Kamera nya ku turunkan dari pandanganku, mendongak seperti memikirkan sesuatu. "Oh, iya!" Jari ku menunjuk ke atas mendapatkan ide baru.

"Apaa??"

"Bantuin aku bikin konsep untuk project kating itu aja, yakan?? Yakan??" Alis ku naik turun seraya menggoda nya agar dia mau membantu ku.

Nina meneguk air mineral dan mengarahkan wajah kusut nya ke arah ku. "Itu sih project mu, harus ide mu lah. Lagian, aku lagi males mikir, sih. Dah, ah. Aku ke toilet dulu."

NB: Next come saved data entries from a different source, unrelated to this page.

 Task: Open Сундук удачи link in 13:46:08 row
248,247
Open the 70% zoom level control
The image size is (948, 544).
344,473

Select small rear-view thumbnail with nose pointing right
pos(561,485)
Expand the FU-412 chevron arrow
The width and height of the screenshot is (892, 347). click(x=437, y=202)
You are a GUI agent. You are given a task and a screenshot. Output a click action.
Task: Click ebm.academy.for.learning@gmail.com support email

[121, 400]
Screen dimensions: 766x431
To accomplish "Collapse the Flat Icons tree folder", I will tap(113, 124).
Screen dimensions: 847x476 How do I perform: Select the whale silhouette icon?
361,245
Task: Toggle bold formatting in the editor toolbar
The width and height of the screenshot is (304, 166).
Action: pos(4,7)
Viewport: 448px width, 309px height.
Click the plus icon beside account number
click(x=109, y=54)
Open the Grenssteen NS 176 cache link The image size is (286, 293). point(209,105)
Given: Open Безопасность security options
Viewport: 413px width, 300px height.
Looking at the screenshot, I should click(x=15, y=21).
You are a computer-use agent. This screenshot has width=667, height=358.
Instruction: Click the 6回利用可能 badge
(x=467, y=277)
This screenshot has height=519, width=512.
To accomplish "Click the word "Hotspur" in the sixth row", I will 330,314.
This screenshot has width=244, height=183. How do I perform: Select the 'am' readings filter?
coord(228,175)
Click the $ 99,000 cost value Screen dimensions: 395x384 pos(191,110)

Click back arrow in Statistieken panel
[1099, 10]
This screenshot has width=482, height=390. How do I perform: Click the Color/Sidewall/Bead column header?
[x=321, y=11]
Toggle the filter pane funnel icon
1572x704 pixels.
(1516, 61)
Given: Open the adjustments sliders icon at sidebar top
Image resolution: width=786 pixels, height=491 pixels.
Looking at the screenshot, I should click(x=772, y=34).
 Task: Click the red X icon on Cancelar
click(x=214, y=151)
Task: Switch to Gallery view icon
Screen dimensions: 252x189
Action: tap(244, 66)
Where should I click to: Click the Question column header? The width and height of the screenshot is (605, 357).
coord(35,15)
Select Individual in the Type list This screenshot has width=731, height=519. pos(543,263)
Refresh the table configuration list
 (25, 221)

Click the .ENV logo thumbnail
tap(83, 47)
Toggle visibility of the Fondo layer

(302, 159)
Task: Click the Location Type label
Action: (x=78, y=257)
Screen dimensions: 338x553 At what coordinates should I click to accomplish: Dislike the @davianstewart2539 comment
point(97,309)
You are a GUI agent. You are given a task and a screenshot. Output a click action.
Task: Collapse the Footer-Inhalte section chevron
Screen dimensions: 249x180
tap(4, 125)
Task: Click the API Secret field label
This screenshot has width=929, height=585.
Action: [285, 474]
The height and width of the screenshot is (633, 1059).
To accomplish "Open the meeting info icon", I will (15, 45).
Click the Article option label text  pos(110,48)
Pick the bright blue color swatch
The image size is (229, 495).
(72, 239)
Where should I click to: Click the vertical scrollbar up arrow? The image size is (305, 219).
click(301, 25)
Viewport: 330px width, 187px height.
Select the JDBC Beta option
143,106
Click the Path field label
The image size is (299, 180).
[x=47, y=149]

"Yahh" Aku langsung cemberut diabaikan seperti itu.

Tapi entah kenapa aku langsung teringat surat yang di titipkan oleh Ibu nya tiga hari lalu. Kalau ketemu dia hari ini, jawab apa, ya?? batin ku.

Langsung ku ambil surat itu, ku baca sekali lagi. Kebingungan ku semakin menjadi. Kepala ku pusing, aku memutuskan untuk pulang.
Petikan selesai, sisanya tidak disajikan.